This pathway carries vibration and proprioception from body to cortex.
What is the dorsal column–medial lemniscus (DCML) pathway?
Immediate loss of reflexes and flaccid paralysis below a spinal lesion is called this.
What is spinal shock?
First-line imaging for acute neurological decline after head trauma.
What is a non-contrast head CT?
With suspected herniation, position the patient’s head like this to aid venous outflow.
What is elevating the head of bed to ~30–45°?
Transient recovery of consciousness after trauma before rapid deterioration is called this.
What is a lucid interval?
These sensory fibers ascend 1–2 levels then cross in the anterior white commissure.

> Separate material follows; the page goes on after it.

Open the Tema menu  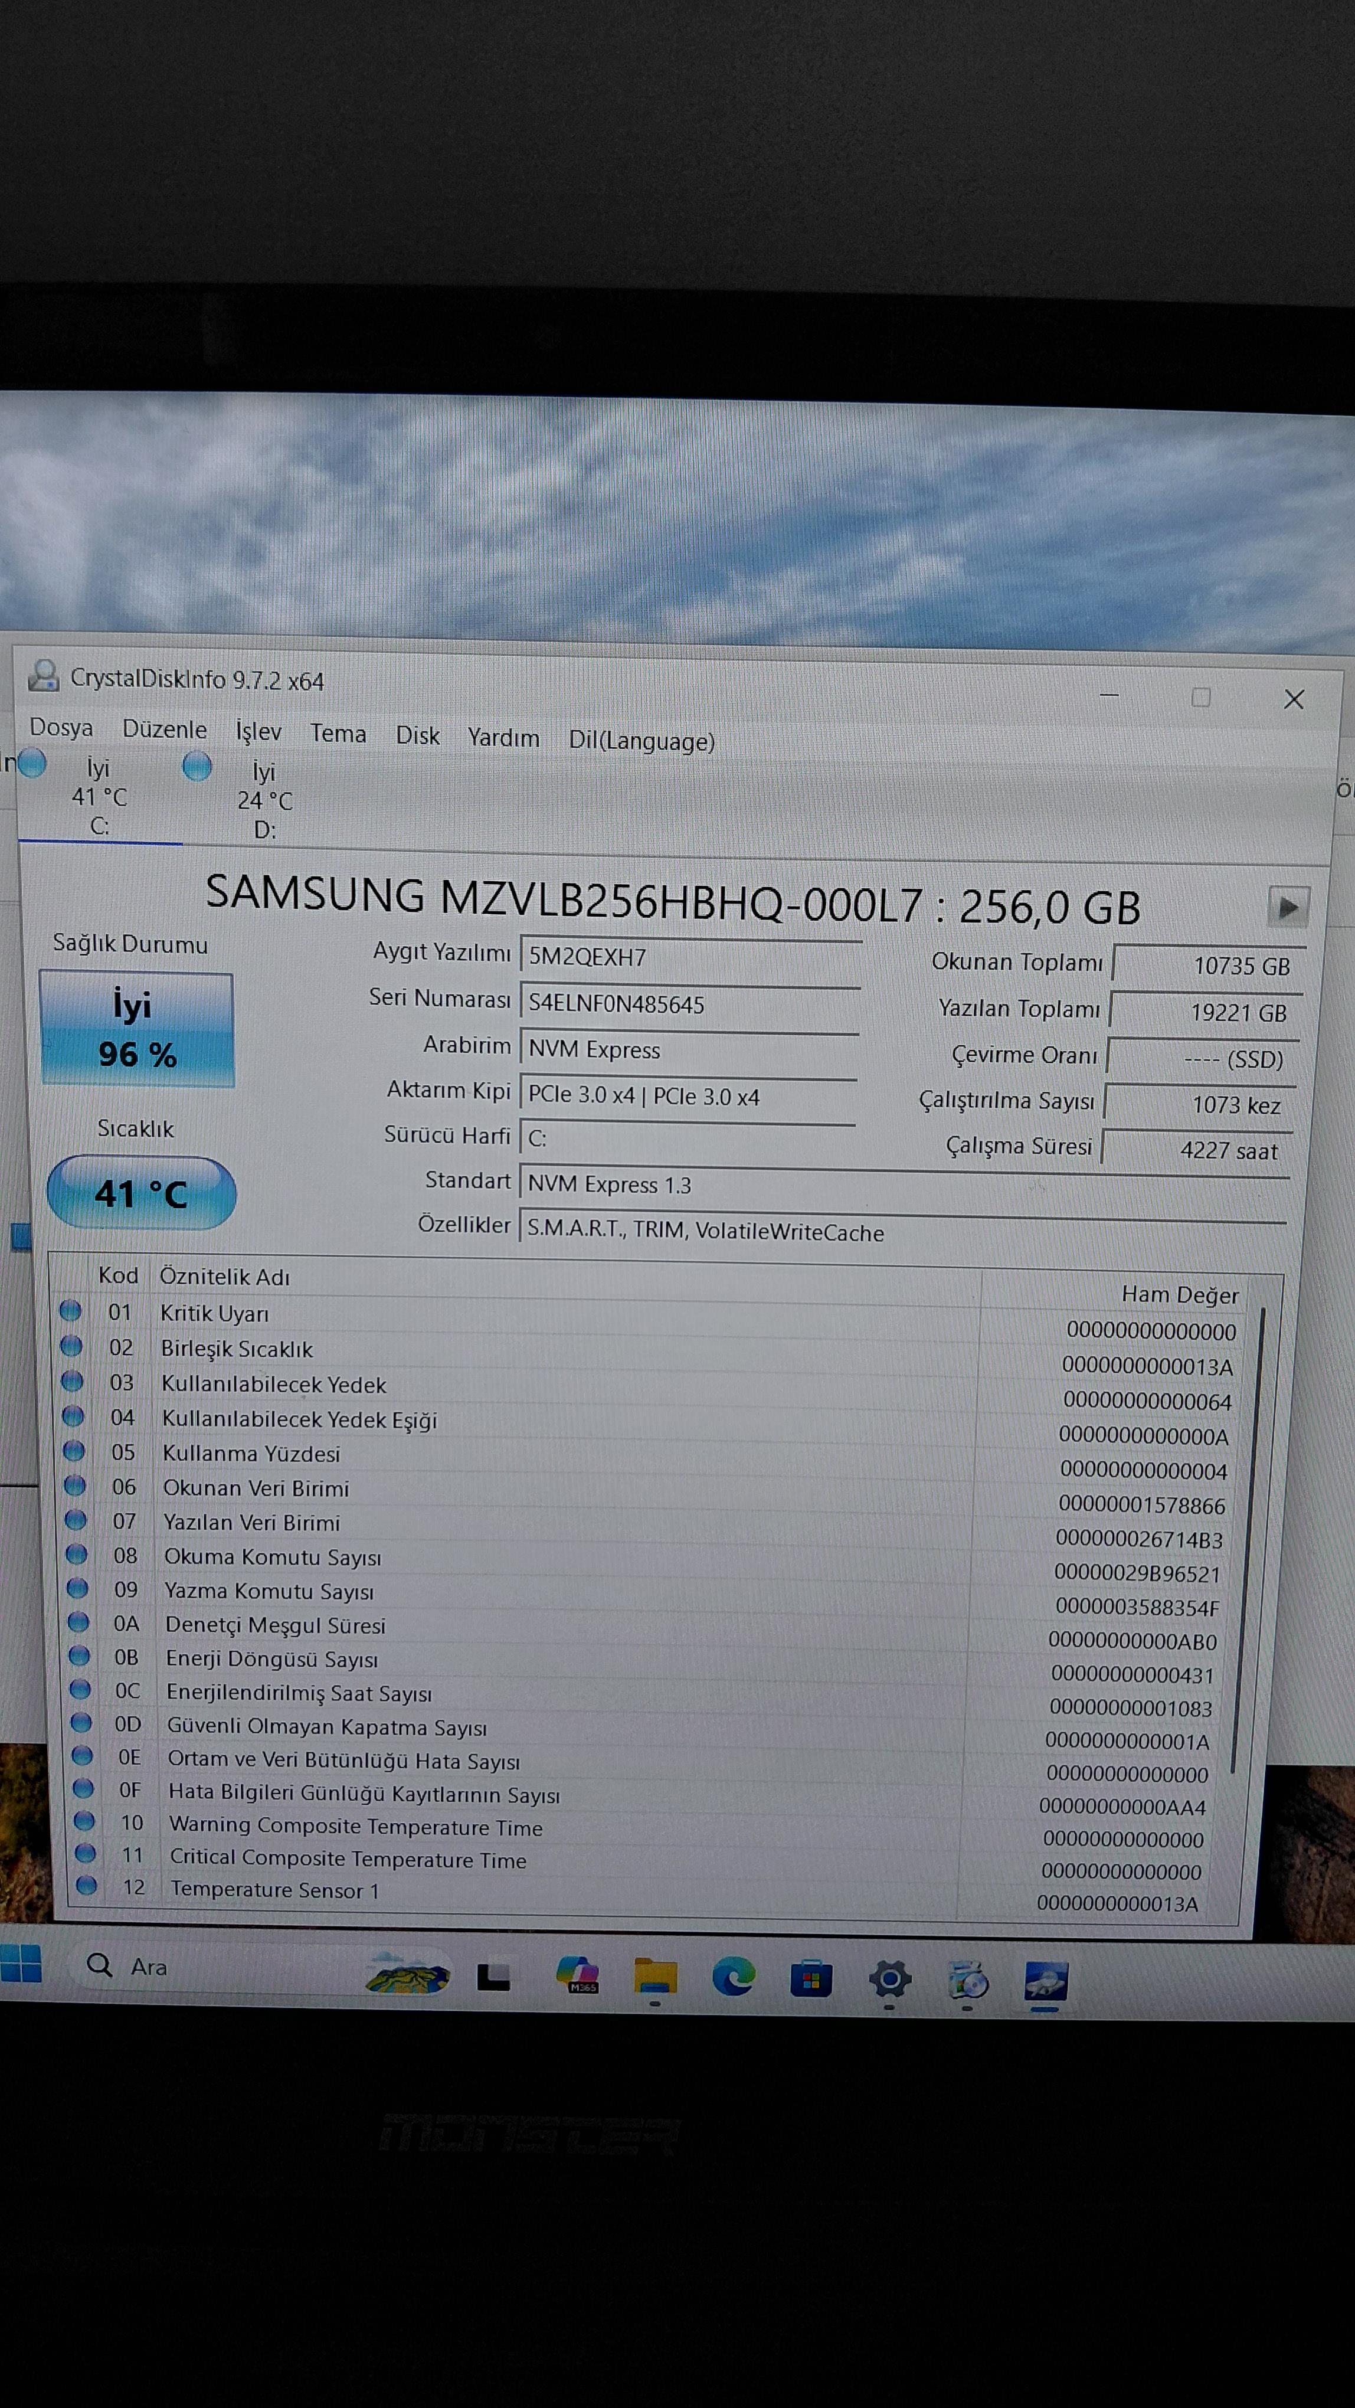338,734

What are spinothalamic (pain/temperature) fibers?
The three components of the Cushing reflex.
What are hypertension, bradycardia, and irregular respirations?

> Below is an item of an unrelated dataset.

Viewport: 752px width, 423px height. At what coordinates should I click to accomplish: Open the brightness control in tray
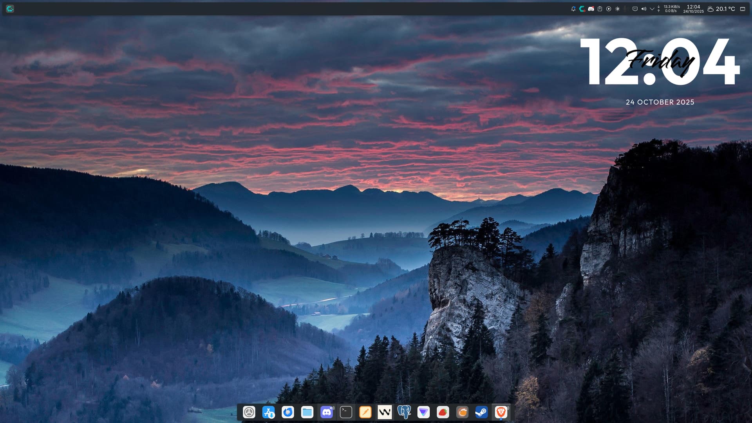click(617, 9)
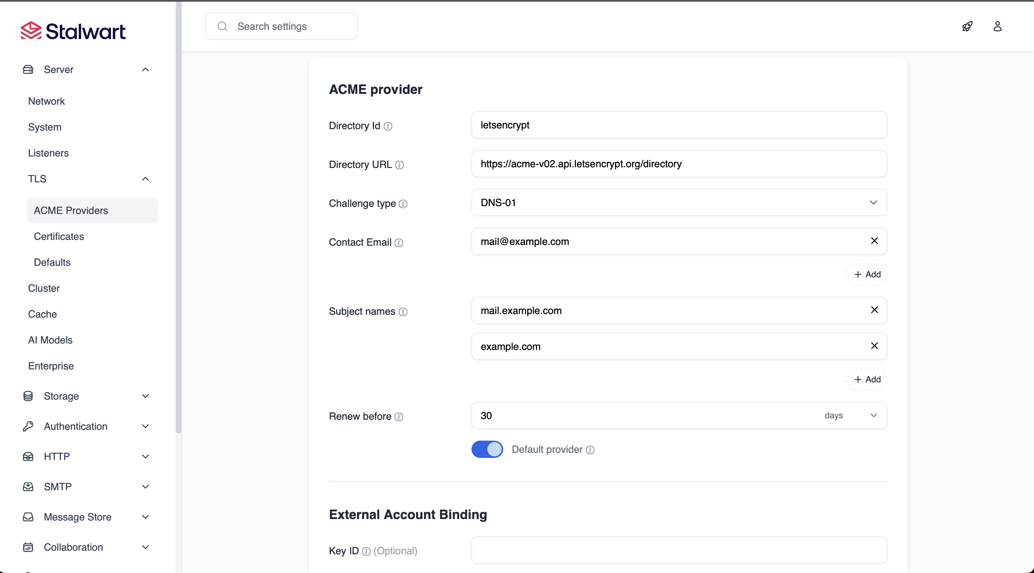Open the Challenge type DNS-01 dropdown
Viewport: 1034px width, 573px height.
pyautogui.click(x=679, y=203)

CT shows a biconvex (lentiform) extra-axial collection that does not cross sutures.
What is an epidural hematoma?
Name one osmotic therapy used to temporize elevated ICP while awaiting definitive management.

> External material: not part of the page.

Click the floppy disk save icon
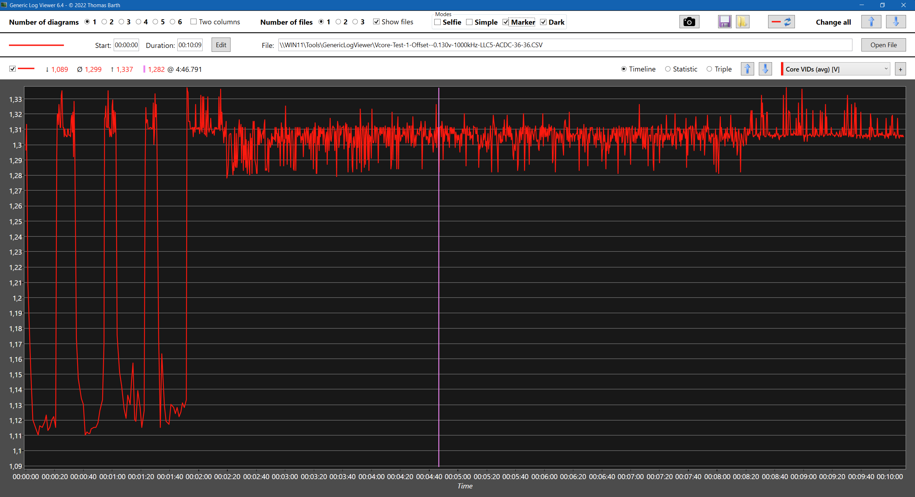This screenshot has height=497, width=915. tap(724, 22)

What is IV mannitol (or hypertonic saline)?
Bilateral motor weakness with loss of pain/temperature but preserved vibration/proprioception below a lesion.
What is anterior cord syndrome?
This artery supplies the anterior two-thirds of the spinal cord; its major lower thoracic–lumbar feeder is called this.
What is the anterior spinal artery; and what is the artery of Adamkiewicz?
Flexion/compression trauma causing ischemia to the anterior two-thirds of the cord produces this syndrome.
What is anterior cord syndrome?
CT shows a crescentic extra-axial collection that crosses sutures and may present subacutely.
What is a subdural hematoma?
Target this MAP range for ~5–7 days after acute traumatic SCI to preserve cord perfusion.
What is MAP 85–90 mmHg?
After cervical hyperextension, classically seen in older adults, this syndrome presents with arm > leg weakness.
What is central cord syndrome?
These superficial fibers on CN III are compressed first in uncal herniation.
What are the parasympathetic pupillomotor fibers?
Bilateral funduscopic finding due to raised intracranial pressure impairing axoplasmic flow at the optic disc
What is bilateral papillary edema?
A patient presents 12 hours after a thunderclap headache with a negative non-contrast CT. The next best test is this.
What is a lumbar puncture (to assess RBCs/xanthochromia)?
Definitive treatment for an epidural hematoma causing mass effect and herniation signs.
What is emergent surgical evacuation (craniotomy)?
A fixed, dilated ipsilateral pupil with “down-and-out” eye position and contralateral hemiparesis points to this.
What is uncal (transtentorial) herniation compressing CN III (+/- cerebral peduncle)?
A lesion just below the red nucleus interrupts this tract, helping produce extensor (decerebrate) posturing.
What is the rubrospinal tract?
Downward transtentorial herniation can shear pontine perforators, causing these secondary brainstem hemorrhages.
What are Duret hemorrhages?
In a right T10 hemisection, specify which side loses vibration/proprioception, and which side loses pain/temperature below the lesion (after 1–2 levels).
What is ipsilateral (right) vibration/proprioception loss and contralateral (left) pain/temperature loss?
This temporary ventilatory strategy lowers ICP by cerebral vasoconstriction; the typical PaCO₂ target is approximately this range.
What is brief controlled hyperventilation to ~PaCO₂ 30–35 mmHg?
Identify the posturing and localization: arm extension/pronation with neck/back extension in coma.
What is decerebrate posturing localizing to lesions through the midbrain/upper pons (below the red nucleus)?